Weekends with James' baseball and football games were suddenly empty. The two had been inseparable.
"His dad was the one who helped him with his homework, played ball with him and did most of the disciplining," said his mother, Tracy Foster.
Foster sank into a deep rut. During his freshman year at Bloomingdale High School, report cards of mostly F's frustrated his mother, a teacher at Tampa Bay Boulevard Elementary School.
"She was fed up with me," he said.
She knew he could do better. But he continued to struggle, and it looked like he wouldn't graduate.
"I knew what I was doing was wrong," Foster said. "I just didn't have motivation."
Then in his junior year his guidance counselor threw him a rope. She suggested D.W. Waters Career Center in Tampa Heights, designed to keep teens in school.
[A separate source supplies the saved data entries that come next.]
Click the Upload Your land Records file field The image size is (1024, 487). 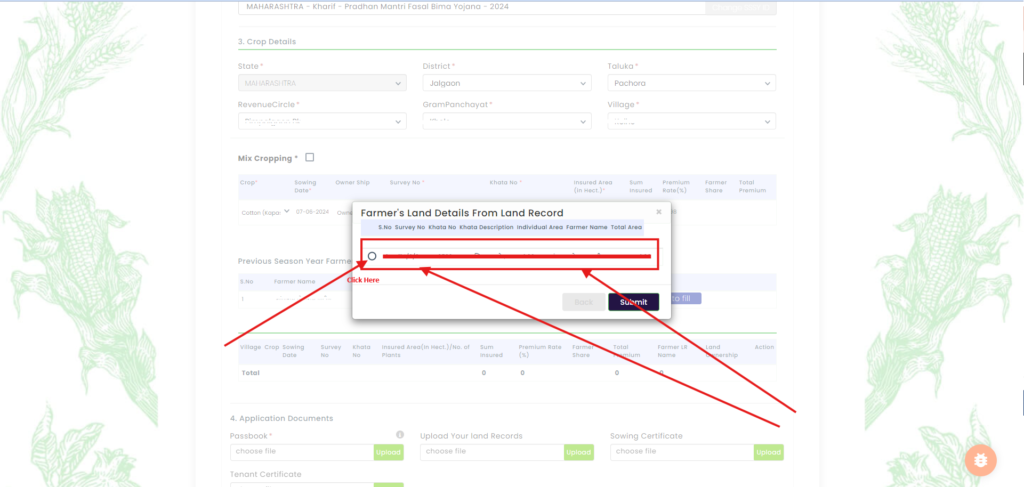click(491, 452)
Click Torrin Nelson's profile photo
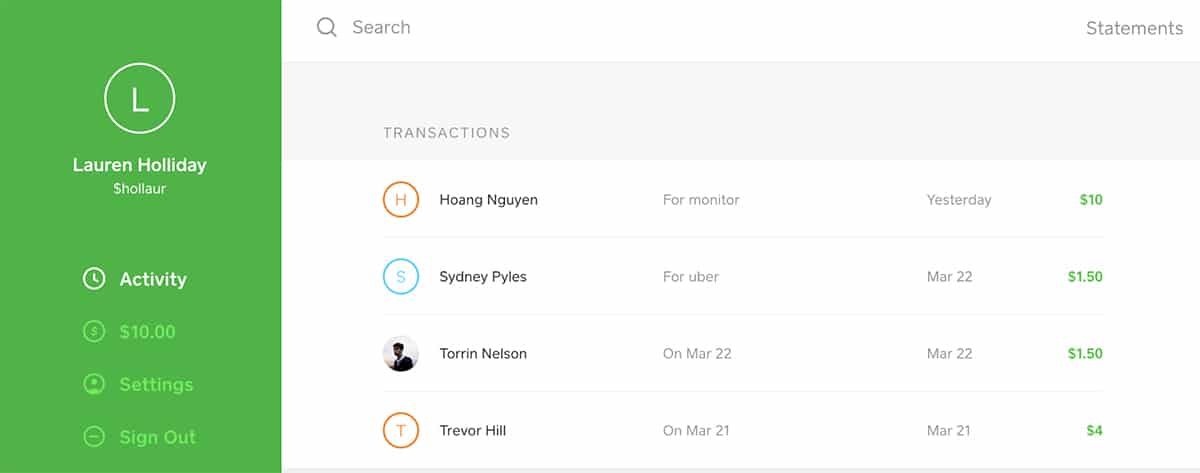Viewport: 1200px width, 473px height. click(400, 354)
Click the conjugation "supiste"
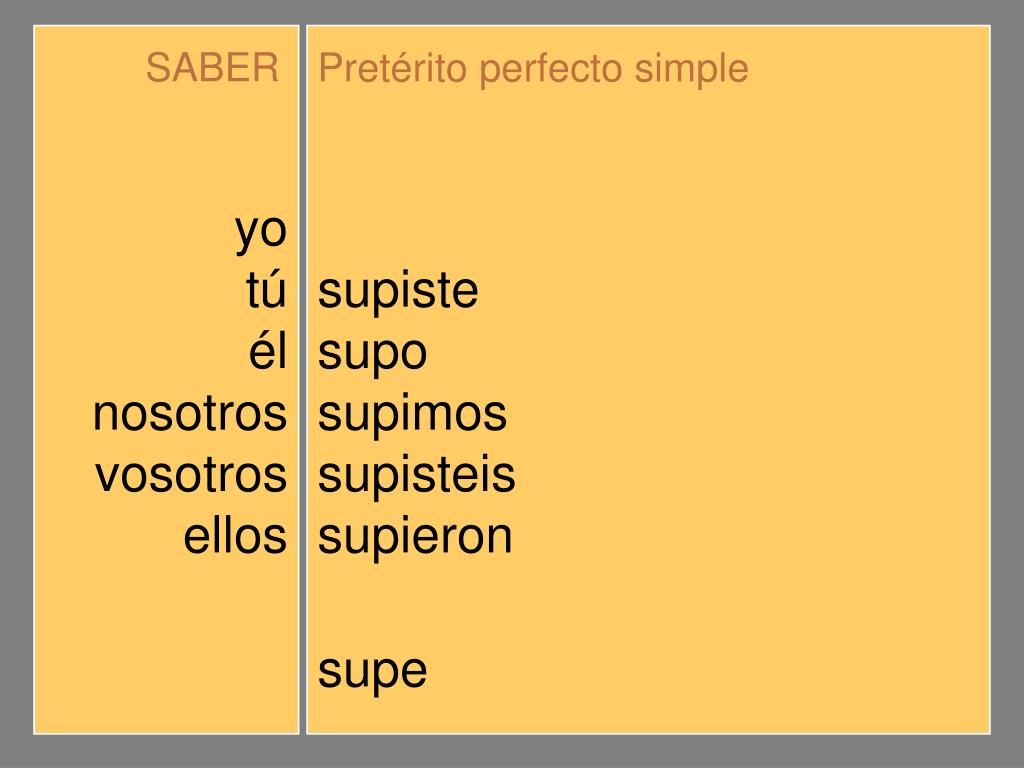 399,292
"My mama's like: This is my last chance to do something," Foster said.
He took it.
In small classrooms with individual attention, Foster thrived. He joined Crimewatch and the Student Advisory Council. He gathered canned goods for nearby Metropolitan Ministries and policed school halls.
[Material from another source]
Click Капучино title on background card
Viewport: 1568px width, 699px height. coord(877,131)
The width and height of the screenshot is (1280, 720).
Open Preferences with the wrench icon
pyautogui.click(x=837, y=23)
"He bought into what we were doing here," said Windell Roberson, student interventions specialist at D.W. Waters.
Roberson saw Foster's commitment and nominated him for the turnaround award.
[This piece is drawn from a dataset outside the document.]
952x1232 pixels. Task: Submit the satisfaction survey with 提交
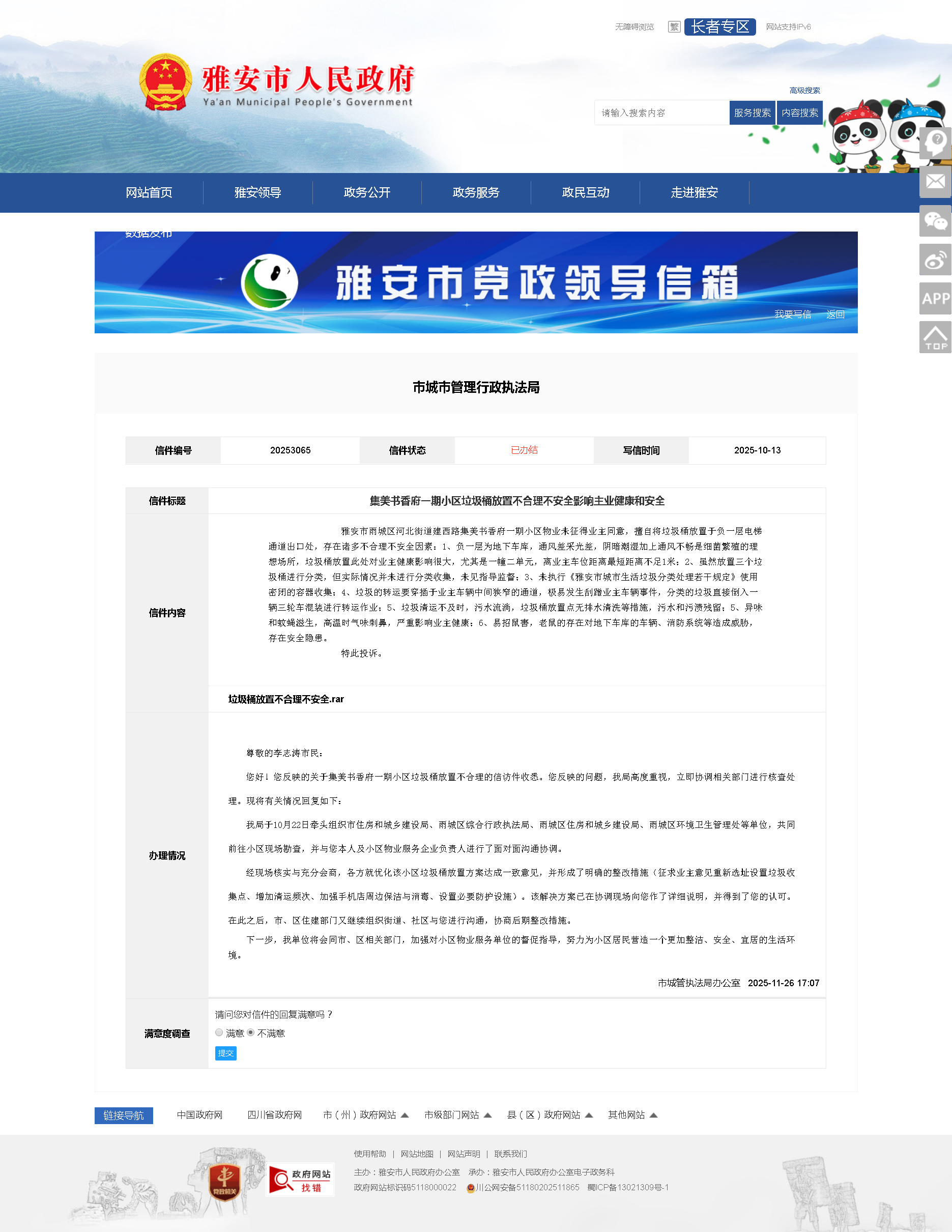(x=225, y=1053)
"He's on that path to stay," he said. "That's pretty much James."
Foster is set to graduate in December. He plans to go to Hillsborough Community College and then to a four-year college.
He'll take with him knowledge and experience.
During the school year, Foster helped out at Graham Elementary School on Tuesdays, through an internship and community service grant called ASPIRE from the Florida Department of Education's office of workforce education. He answered phones, made copies and doled out advice to children, sent to the office for bad behavior.
"It's not polite to be spitting," he told one student.
"You can't have people get to you," he told a third-grade girl who had been in a fight. "Just do what you've got to do in class."
At home near Brandon, he's a role model for his 8-year-old brother, Justin. He helps with homework and plays basketball with him. When Justin slips up, Foster tells him that if dad was alive, he would not approve.
He truly has turned his life around, his mother said.
"Sometimes when I hear other people talk about him, I go, James? My James?"